Pytorch Detach and Detach_
Pytorch's Variable object has two methods, detach and Detach_ This article mainly describes the effect of these two methods and what can be done with these two methods. Detach
This method is described in the official documentation. Returns a new Variable that is detached from the current diagram. The returned Variable will never need a gradient if the detach Variable volatile=true, then detach out of the volatile is also true there is a note, namely: return Variable and be Deta The variable of CH points to the same tensor
Import Torch from
torch.nn import init from
torch.autograd import Variable
t1 = torch. Floattensor ([1., 2.])
V1 = Variable (t1)
t2 = torch. Floattensor ([2., 3.])
v2 = Variable (t2)
v3 = v1 + v2
v3_detached = V3.detach ()
v3_detached.data.add_ (t1) # modified v3_detached Variable The value of tensor in
print (v3, v3_detached) # V3 will also change
1 2 3 4 5 6 7 8 9 10 11
# detach Source
def detach (self):
result = Nograd () (self) #-is needed, because it merges version counters
RESULT._GRAD_FN = None
return result
1 2 3) 4 5
Detach_
The official website explains that the Variable is separated from the graph that created it as a leaf node.
From the source code can also be seen this point will Variable GRAD_FN set to None, so that, BP, to this Variable can not find its grad_fn, so it will not be back to BP. Set the Requires_grad to False. This feeling is not necessary, but since the source code is so written, if there is a need for a gradient, you can manually set the Requires_grad to True
# Detach_ Source
def detach_ (self): "" "detaches the Variable from the
graph that created it, making it a
leaf.
"" "
self._grad_fn = None
Self.requires_grad = False
1 2 3 4 5 6 7
What can I do for you?
If we have two network a,ba,b, the two relationships are such y=a (x), Z=b (y) y=a (x), Z=b (y) Now we want to use Z.backward () Z.backward () to calculate the gradient for the BB network parameters, but do not want to ask for the gradient of AA network parameters.
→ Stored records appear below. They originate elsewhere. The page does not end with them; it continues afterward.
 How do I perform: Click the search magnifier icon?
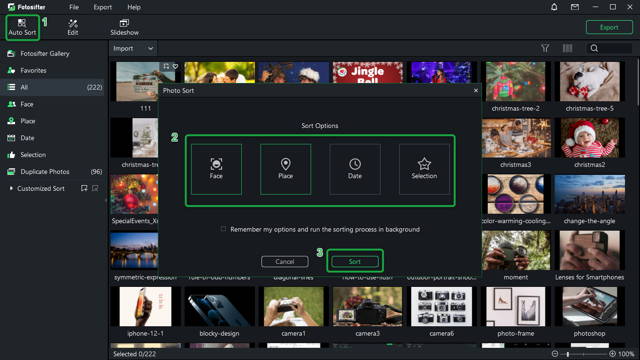[x=594, y=48]
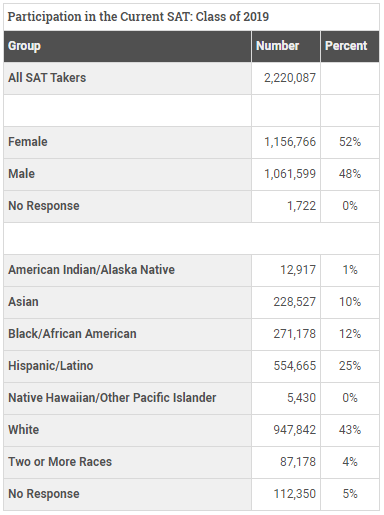Click the All SAT Takers row label
This screenshot has height=515, width=384.
(x=47, y=78)
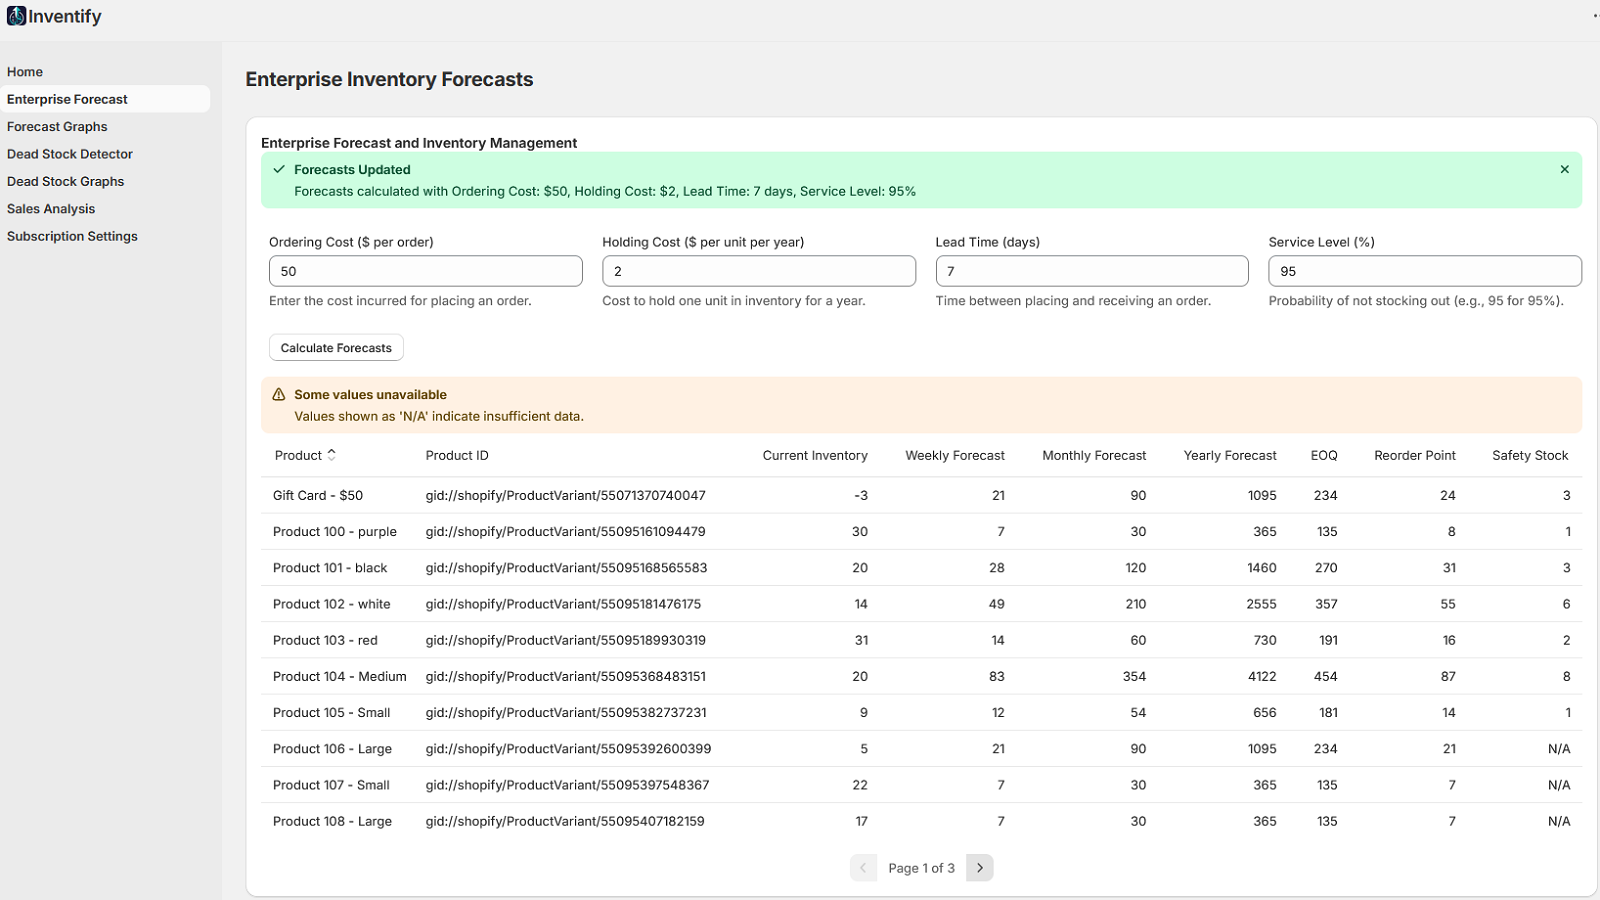Click the previous page arrow
The image size is (1600, 900).
point(863,867)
We can do this:
# y=a (x), z=b (y) asks for the gradient of the parameter in B, does not ask for the gradient of the parameter in A
# The first method
y = A (x)
z = B (Y.detach ())
Z.backward ()
# The second method
y = A (x)
y.detach_ ()
z = B (y)
Z.backward ()
1 2 3 4 5 6 7 8 9 10 11
In this case, both detach and detach_ can be used. But if you want to use YY to do BP to AA. Then you can only use the first method. Because the second method already gives the output of the AA model to detach (separate).